The collection reflects the experimentation and groundbreaking approach championed by Dubuffet (1901-1985), a former wine-seller whose art career really only began in his 40s.
The works are "a preview of what later became contemporary art," said Ricardo Ohtake, the director of the institute.
The French artist`s initial abstract paintings of nudes are composed of different textures laid down in bold colors: reds, blacks, blues and white.
Later stages saw him incorporate collages and finally a free-form style eschewing rules that confirmed the "raw art" label he applied himself to his oeuvre.
Presented chronologically, the exhibition traces Dubuffet`s development of a school in which artistic constraints are dismissed in favor of "works made by people free of artistic culture" in his quest for re-inventing painting.
The deliberately counterculture style -- inspired in part from art made in insane asylums -- adopts varied materials, including lithographs and oil paint, acrylic on paper fixed to canvas and even epoxy paint on polyurethane .
Dubuffet`s leanings into sculpture took on an architectural edge, as evidenced by the key element of the exhibition: his animal-themed "Coucou Bazar" (1971), depicting a performance in which different actors and dancers enter and leave the work.
Only nine of the 200 pieces making up "Coucou Bazar," an animated painting from Dubuffet`s "L`Hourloupe" cycle, are on display in Brazil.
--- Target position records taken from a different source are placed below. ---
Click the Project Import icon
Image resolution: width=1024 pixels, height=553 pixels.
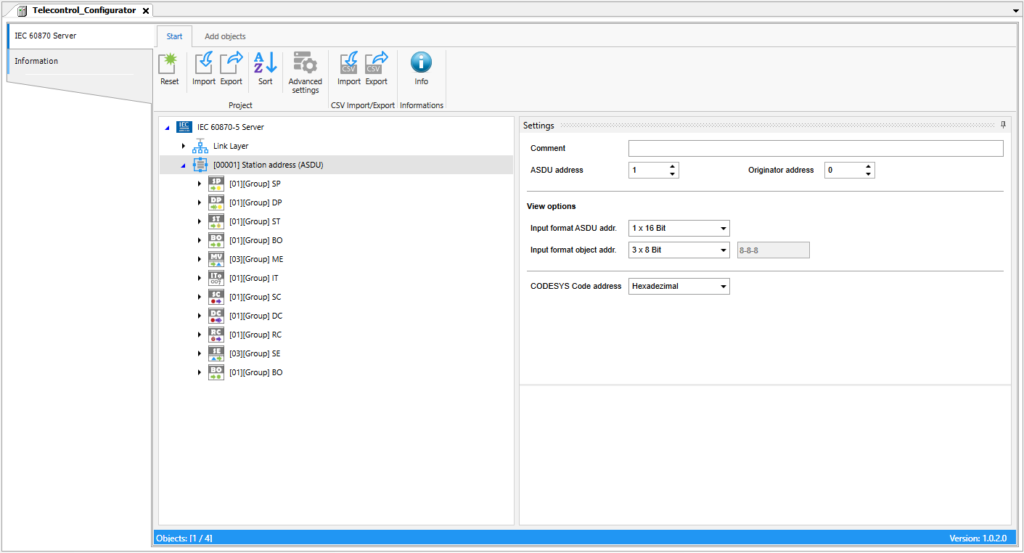(x=204, y=64)
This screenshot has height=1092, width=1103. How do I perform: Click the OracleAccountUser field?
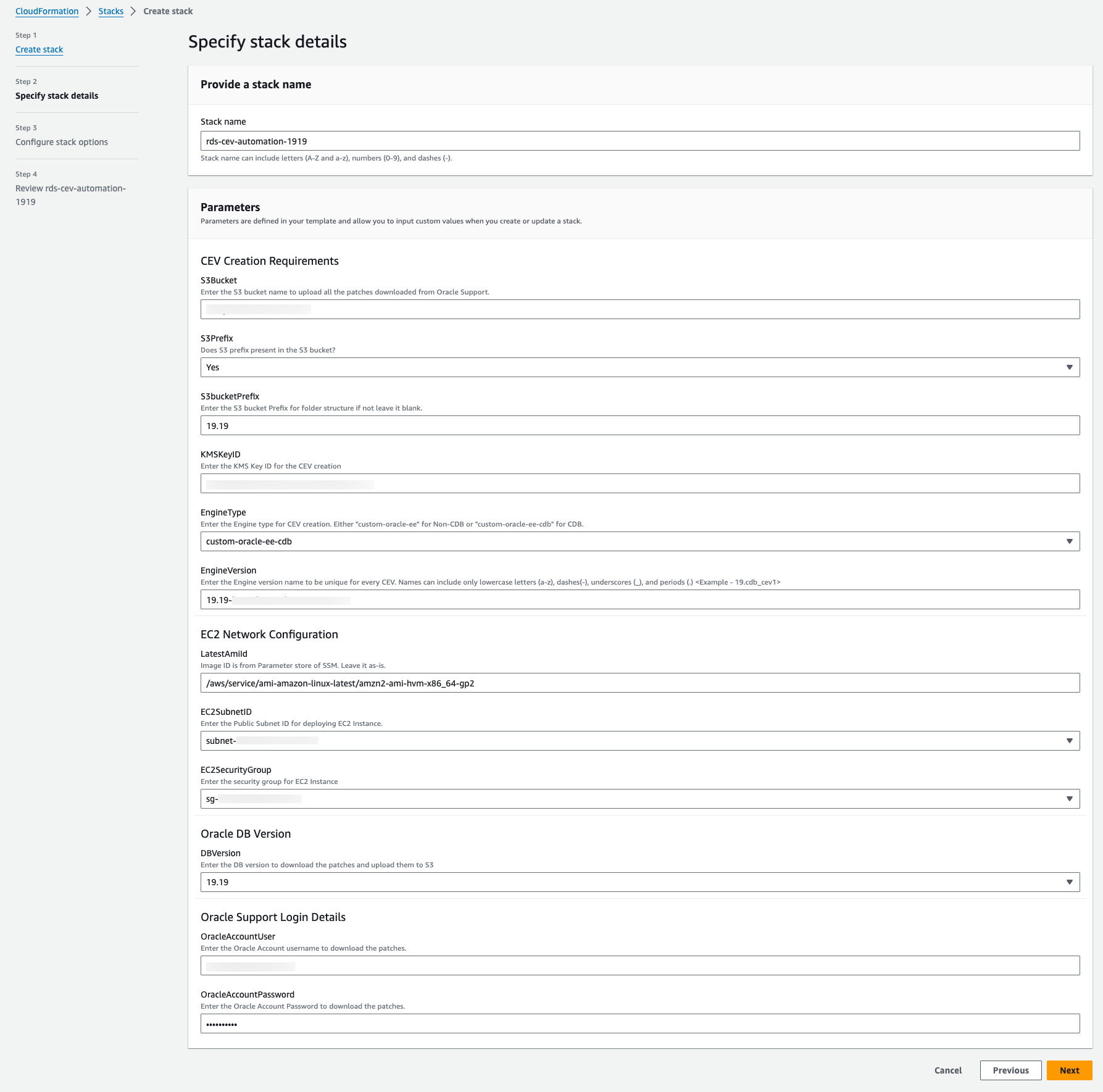[639, 965]
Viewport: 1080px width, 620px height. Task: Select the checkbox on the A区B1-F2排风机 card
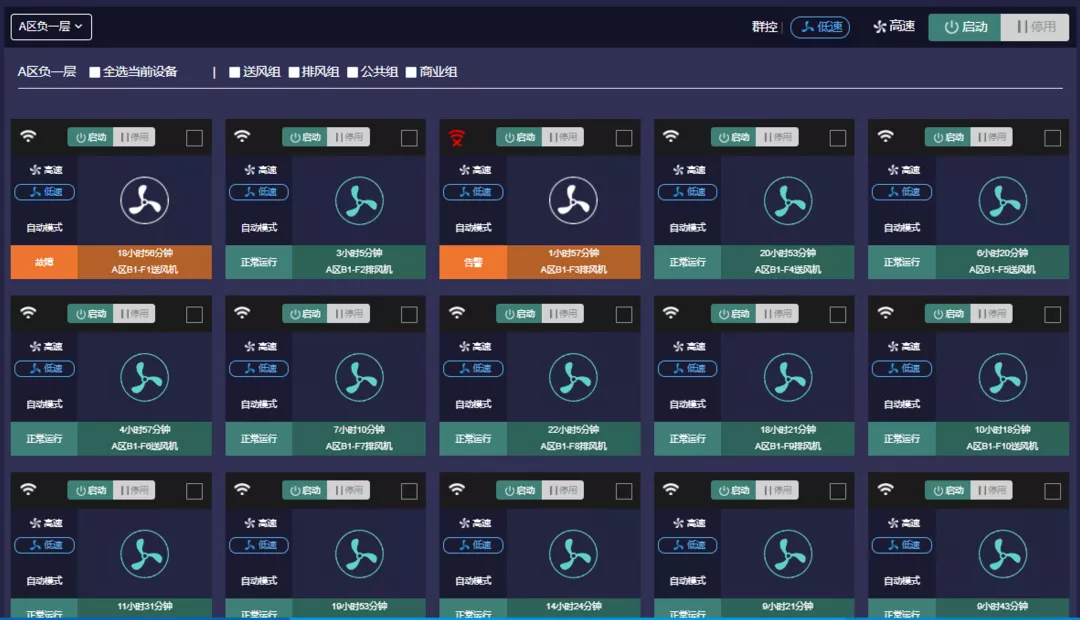(x=409, y=138)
But even that is rare enough.
The work has traveled only three other times in its history: in 1973, to New York`s Guggenheim Museum and the Grand Palais in Paris; and in 1978, to Italy`s Palazzo della Promotrice delle Belle Arti in Turin.
"It`s the first time Dubuffet has come to Latin America, which is very important. It`s a retrospective that shows very well the development of his work," said Dubuffet Foundation president Francois Gibault.